Start of Study material
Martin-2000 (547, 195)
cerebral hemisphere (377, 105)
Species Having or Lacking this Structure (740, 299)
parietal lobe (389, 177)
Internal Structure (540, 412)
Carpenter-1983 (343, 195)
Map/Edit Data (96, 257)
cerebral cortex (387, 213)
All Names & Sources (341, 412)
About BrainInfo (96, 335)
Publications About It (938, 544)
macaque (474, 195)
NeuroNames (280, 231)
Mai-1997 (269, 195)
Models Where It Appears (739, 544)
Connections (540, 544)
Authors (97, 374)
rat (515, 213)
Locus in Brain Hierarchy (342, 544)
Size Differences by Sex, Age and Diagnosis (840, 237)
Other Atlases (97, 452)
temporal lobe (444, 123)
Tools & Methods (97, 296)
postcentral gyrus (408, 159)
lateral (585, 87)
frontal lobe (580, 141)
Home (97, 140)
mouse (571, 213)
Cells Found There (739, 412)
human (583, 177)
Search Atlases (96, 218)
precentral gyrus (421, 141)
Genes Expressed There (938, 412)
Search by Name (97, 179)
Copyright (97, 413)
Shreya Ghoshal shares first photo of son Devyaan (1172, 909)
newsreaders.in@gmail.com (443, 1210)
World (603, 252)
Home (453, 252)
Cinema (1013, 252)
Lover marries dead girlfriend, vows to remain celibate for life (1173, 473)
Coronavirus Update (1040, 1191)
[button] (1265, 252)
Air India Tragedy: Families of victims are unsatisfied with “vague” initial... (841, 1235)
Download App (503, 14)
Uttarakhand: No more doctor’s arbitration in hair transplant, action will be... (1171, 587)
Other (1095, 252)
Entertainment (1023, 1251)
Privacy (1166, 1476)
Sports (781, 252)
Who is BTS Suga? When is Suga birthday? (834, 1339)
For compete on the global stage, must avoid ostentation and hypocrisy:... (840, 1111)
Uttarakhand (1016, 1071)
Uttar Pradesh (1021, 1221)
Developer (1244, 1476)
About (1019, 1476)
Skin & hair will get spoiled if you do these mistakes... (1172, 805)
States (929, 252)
End of Study material
What to do — In the listing above, locate the line containing "lateral (585, 87)" and the line containing "[button] (1265, 252)", then transcribe both and every line between them verbatim.

Exercise solution —
lateral (585, 87)
frontal lobe (580, 141)
Home (97, 140)
mouse (571, 213)
Cells Found There (739, 412)
human (583, 177)
Search Atlases (96, 218)
precentral gyrus (421, 141)
Genes Expressed There (938, 412)
Search by Name (97, 179)
Copyright (97, 413)
Shreya Ghoshal shares first photo of son Devyaan (1172, 909)
newsreaders.in@gmail.com (443, 1210)
World (603, 252)
Home (453, 252)
Cinema (1013, 252)
Lover marries dead girlfriend, vows to remain celibate for life (1173, 473)
Coronavirus Update (1040, 1191)
[button] (1265, 252)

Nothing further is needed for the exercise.